── Dataset entries ──

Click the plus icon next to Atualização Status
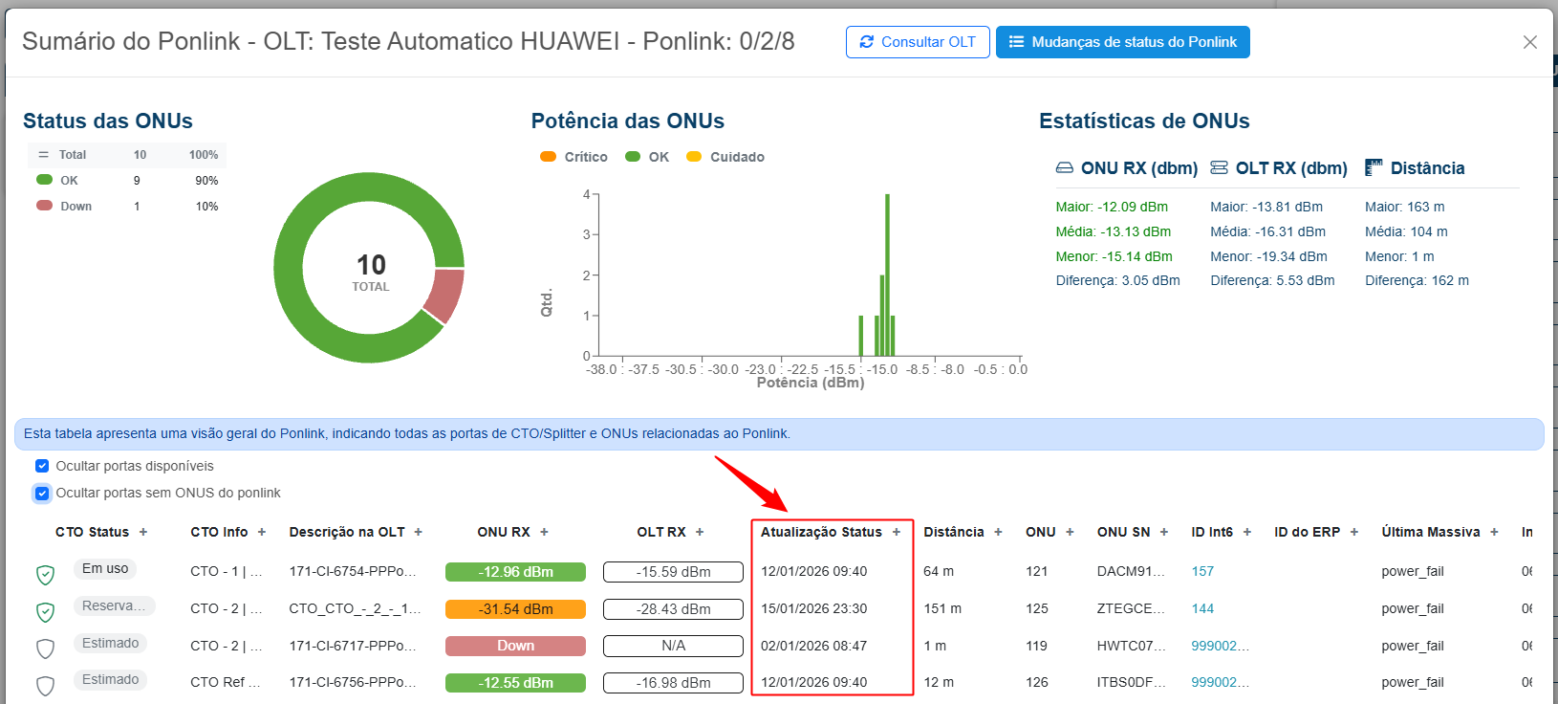Viewport: 1558px width, 704px height. [897, 533]
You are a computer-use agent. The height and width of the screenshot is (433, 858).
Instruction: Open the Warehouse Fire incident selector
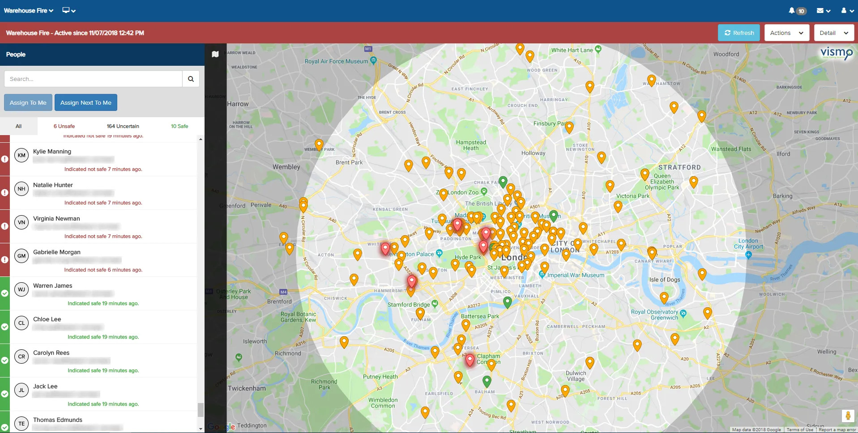[x=28, y=10]
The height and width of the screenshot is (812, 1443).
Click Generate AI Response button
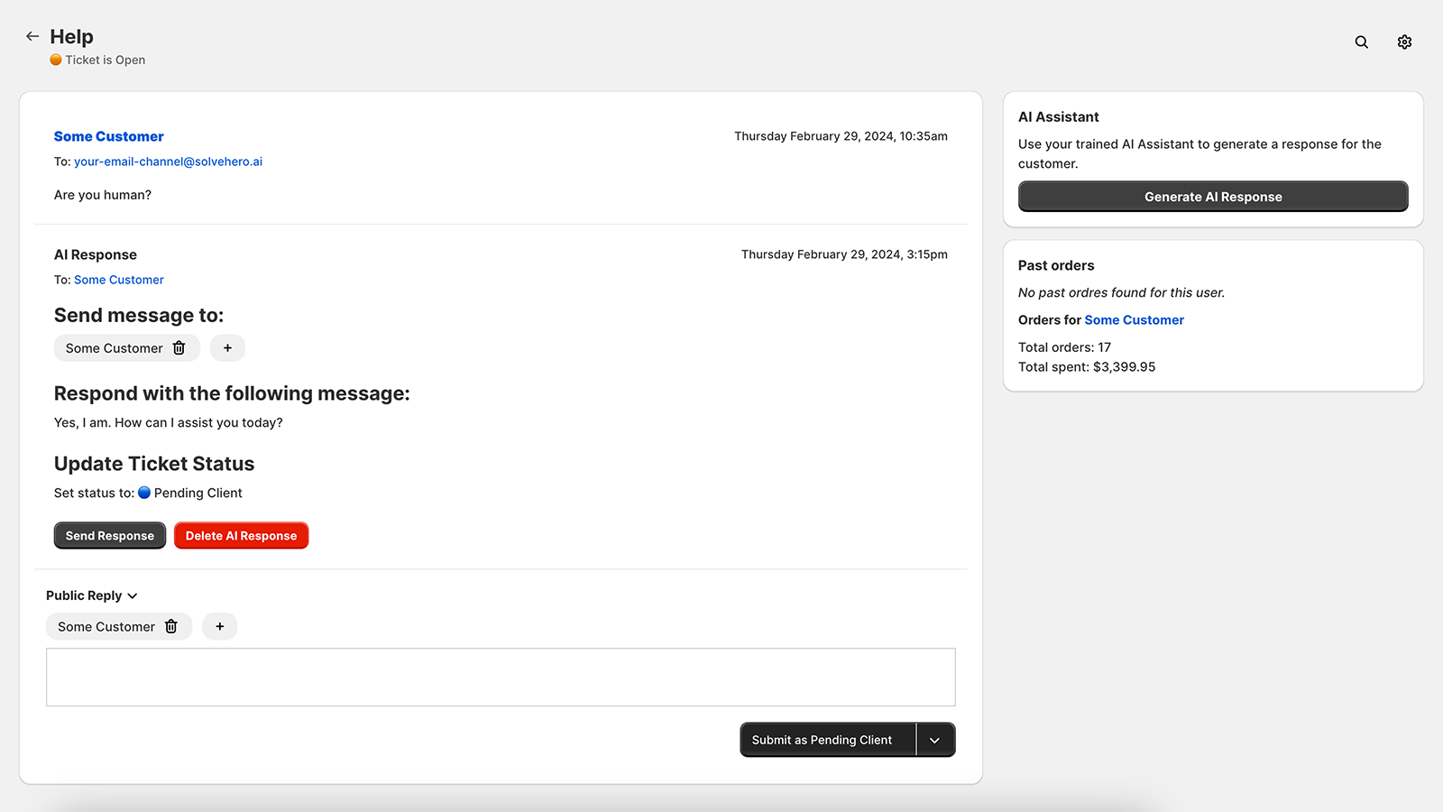click(x=1213, y=197)
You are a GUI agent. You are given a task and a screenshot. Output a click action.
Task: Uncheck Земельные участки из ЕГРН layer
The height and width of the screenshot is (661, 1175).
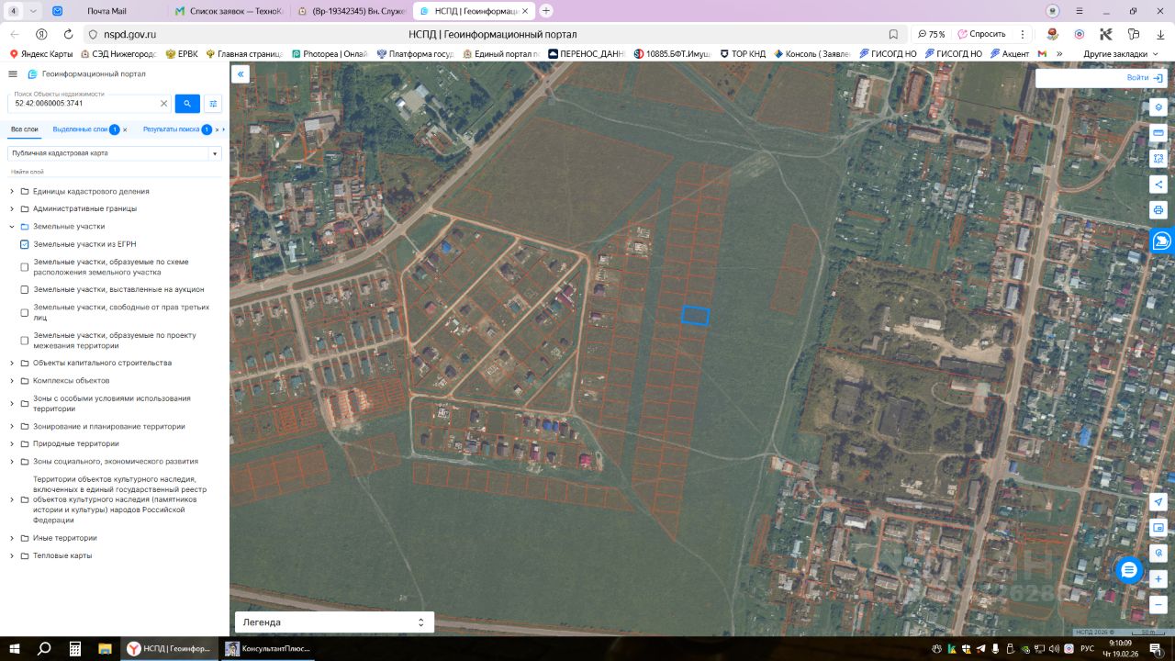25,244
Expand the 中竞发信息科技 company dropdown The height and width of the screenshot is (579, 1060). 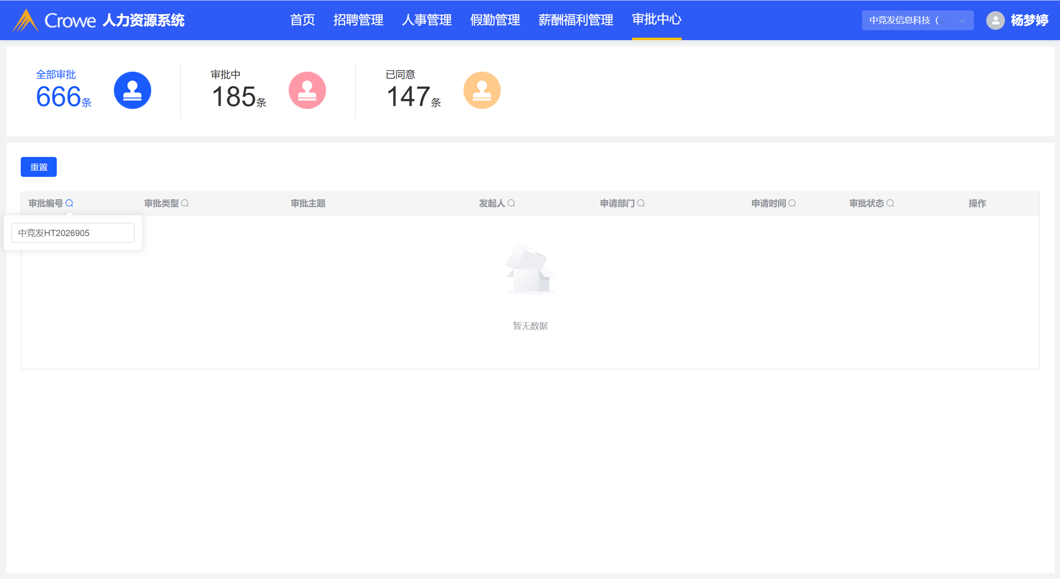[x=917, y=20]
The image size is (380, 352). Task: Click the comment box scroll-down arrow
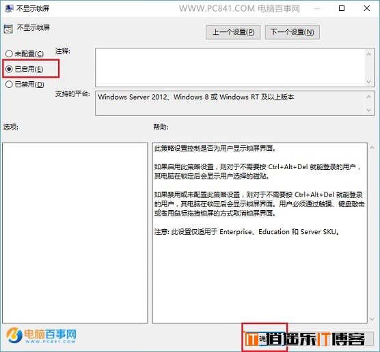(369, 82)
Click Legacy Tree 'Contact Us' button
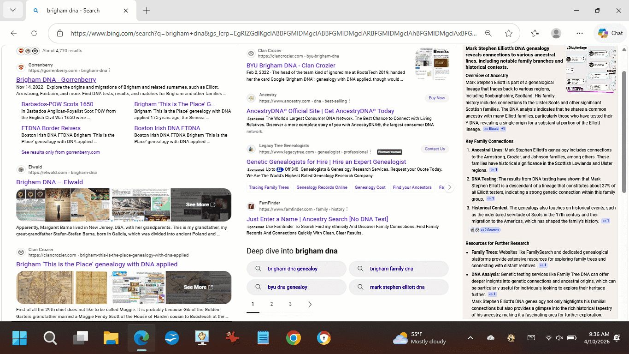The height and width of the screenshot is (354, 629). [x=435, y=149]
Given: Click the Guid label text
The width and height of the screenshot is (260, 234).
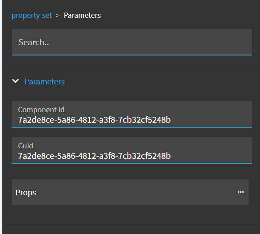Looking at the screenshot, I should pyautogui.click(x=26, y=146).
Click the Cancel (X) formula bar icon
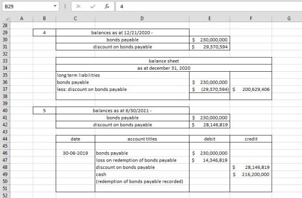The width and height of the screenshot is (302, 198). tap(79, 7)

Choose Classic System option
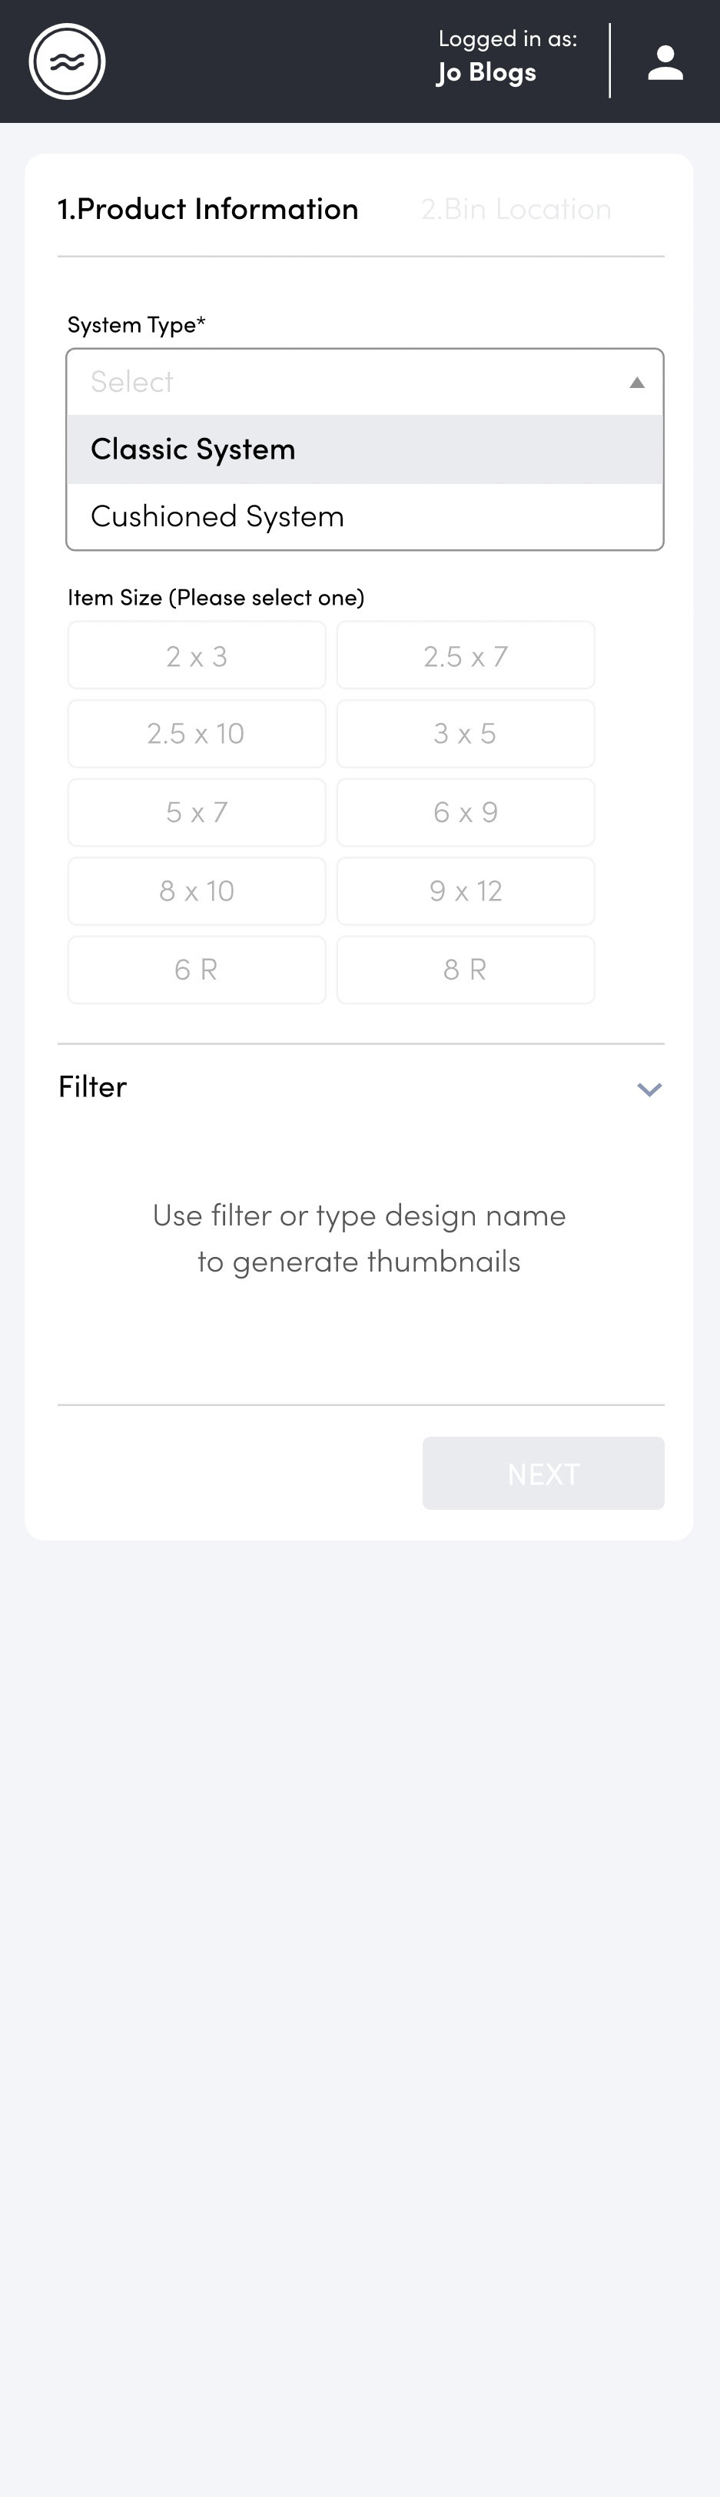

───

From the records above, pull out every line that contains the string "icon", matching case exactly.

- Right answer -
Click the plus icon next to Atualização Status
Click the Cancel (X) formula bar icon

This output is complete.